--- START OF Passage shown ---
Nov 20, 2008 at 8:54 PM
Hi Mark,
    I understand what you mean about using .First() or .FirstOrDefault(), but not how to implement it. How should the query change in syntax?

               var testNumInfo = from ptr in stdf.GetRecords().OfExactType<Ptr>() [I tried to add .First() here, but it wouldn't compile]
                                  where ptr.TestNumber.Equals(uiSelTestNum)
                                  let hilim = ptr.HighLimit
                                  let lowlim = ptr.LowLimit
                                  let descr = ptr.TestText
                                  select new { hilim, lowlim, descr };

Thanks again for your help!
Eric
Nov 20, 2008 at 11:31 PM
take your original query:

                var testNumInfo = from ptr in stdf.GetRecords().OfExactType<Ptr>()
                                  where ptr.TestNumber.Equals(uiSelTestNum)
--- END OF Passage shown ---
**Given request:**
Pick up the forum thread about adding .First() to a LINQ query right after its last line, and carry it on.
--- START OF Dataset entries ---
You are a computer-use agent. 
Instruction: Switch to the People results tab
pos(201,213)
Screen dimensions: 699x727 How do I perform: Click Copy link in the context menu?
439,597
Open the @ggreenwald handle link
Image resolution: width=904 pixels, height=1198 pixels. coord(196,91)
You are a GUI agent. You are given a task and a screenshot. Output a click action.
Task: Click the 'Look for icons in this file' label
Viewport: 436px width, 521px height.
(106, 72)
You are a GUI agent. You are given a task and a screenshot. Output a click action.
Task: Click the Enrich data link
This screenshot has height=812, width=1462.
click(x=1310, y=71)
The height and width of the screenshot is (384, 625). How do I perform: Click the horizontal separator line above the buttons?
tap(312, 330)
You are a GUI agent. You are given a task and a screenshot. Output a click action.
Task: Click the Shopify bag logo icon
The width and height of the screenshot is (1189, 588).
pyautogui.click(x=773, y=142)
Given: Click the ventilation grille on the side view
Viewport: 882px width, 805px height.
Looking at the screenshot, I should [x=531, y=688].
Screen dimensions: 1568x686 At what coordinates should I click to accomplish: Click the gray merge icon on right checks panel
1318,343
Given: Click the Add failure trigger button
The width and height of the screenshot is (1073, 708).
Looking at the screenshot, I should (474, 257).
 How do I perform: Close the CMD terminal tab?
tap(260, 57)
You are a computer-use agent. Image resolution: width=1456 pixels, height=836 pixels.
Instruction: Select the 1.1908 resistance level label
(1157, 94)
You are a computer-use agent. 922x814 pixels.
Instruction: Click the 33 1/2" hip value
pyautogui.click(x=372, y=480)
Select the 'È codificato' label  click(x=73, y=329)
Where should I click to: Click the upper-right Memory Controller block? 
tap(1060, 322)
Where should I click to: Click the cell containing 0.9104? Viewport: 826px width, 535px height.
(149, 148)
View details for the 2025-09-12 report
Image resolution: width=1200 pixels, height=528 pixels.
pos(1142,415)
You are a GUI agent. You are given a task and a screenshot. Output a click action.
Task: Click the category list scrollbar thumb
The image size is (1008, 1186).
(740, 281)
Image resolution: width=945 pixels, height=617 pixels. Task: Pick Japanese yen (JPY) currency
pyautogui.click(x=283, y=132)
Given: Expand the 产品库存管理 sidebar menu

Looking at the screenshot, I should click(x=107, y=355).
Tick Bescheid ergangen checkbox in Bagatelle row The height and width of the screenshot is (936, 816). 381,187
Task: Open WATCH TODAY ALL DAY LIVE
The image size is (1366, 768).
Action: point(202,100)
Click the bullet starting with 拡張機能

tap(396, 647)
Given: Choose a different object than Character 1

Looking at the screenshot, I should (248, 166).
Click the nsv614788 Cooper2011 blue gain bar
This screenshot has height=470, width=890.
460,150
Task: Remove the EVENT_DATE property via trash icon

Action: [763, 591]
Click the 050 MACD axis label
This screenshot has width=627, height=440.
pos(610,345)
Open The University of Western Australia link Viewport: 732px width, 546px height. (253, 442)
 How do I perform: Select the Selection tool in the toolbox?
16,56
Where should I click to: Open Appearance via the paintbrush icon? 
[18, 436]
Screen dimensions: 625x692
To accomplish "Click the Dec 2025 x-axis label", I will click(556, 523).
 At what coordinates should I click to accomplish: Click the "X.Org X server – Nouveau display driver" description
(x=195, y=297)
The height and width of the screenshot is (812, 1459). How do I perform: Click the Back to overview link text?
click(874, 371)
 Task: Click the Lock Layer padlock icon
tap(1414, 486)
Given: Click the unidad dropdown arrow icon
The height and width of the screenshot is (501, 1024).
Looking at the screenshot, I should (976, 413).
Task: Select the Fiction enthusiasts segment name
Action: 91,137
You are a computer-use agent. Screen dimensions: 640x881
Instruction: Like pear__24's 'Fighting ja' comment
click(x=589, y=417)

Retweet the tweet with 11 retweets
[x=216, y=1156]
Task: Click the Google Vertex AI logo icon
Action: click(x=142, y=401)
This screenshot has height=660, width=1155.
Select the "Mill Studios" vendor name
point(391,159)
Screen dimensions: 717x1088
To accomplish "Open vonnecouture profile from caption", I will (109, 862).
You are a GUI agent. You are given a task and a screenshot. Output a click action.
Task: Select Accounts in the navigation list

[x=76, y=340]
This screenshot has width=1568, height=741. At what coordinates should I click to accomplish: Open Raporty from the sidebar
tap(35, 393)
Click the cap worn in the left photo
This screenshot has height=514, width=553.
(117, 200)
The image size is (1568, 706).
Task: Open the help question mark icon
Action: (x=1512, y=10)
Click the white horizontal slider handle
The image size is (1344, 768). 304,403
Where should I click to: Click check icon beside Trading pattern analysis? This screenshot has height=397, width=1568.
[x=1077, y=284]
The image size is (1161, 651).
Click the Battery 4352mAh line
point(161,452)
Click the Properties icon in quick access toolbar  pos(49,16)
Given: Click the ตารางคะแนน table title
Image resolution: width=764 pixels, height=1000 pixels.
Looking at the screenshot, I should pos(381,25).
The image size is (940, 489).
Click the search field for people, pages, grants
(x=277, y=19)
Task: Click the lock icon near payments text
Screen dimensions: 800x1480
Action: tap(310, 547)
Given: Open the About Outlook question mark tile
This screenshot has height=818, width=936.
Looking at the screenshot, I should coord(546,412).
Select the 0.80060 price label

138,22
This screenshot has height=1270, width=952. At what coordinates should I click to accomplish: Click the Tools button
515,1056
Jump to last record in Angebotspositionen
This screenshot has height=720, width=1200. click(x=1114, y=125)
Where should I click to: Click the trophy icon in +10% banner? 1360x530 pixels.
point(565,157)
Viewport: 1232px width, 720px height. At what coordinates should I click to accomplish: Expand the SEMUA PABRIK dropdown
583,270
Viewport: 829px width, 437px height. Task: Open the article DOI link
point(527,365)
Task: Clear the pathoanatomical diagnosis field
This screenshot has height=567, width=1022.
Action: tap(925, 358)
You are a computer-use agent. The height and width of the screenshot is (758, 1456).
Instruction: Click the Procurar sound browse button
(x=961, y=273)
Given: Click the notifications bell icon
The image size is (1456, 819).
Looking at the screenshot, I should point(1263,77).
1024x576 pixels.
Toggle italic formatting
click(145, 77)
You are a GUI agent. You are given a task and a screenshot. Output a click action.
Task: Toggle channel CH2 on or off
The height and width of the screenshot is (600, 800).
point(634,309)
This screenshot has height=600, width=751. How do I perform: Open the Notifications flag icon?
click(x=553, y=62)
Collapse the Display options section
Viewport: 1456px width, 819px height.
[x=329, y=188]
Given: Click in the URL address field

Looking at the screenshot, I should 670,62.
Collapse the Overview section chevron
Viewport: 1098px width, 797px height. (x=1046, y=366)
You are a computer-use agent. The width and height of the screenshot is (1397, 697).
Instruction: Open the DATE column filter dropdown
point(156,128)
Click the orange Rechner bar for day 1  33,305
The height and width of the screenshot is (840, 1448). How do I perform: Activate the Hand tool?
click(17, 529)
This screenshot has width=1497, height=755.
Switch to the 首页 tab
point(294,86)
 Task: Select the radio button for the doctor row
--- END OF Dataset entries ---
**Response:**
                                  let hilim = ptr.HighLimit
                                  let lowlim = ptr.LowLimit
                                  let descr = ptr.TestText
                                  select new { hilim, lowlim, descr };

And call First() on it:

     testNumInfo.First();

Viola!
Nov 25, 2008 at 7:42 PM
Thanks Mark,
    I was unwittingly already doing this. I had thought the time would be spent during the query statement not during the access of the return variable. That helps understanding how to structure my code. Once again thanks for your time.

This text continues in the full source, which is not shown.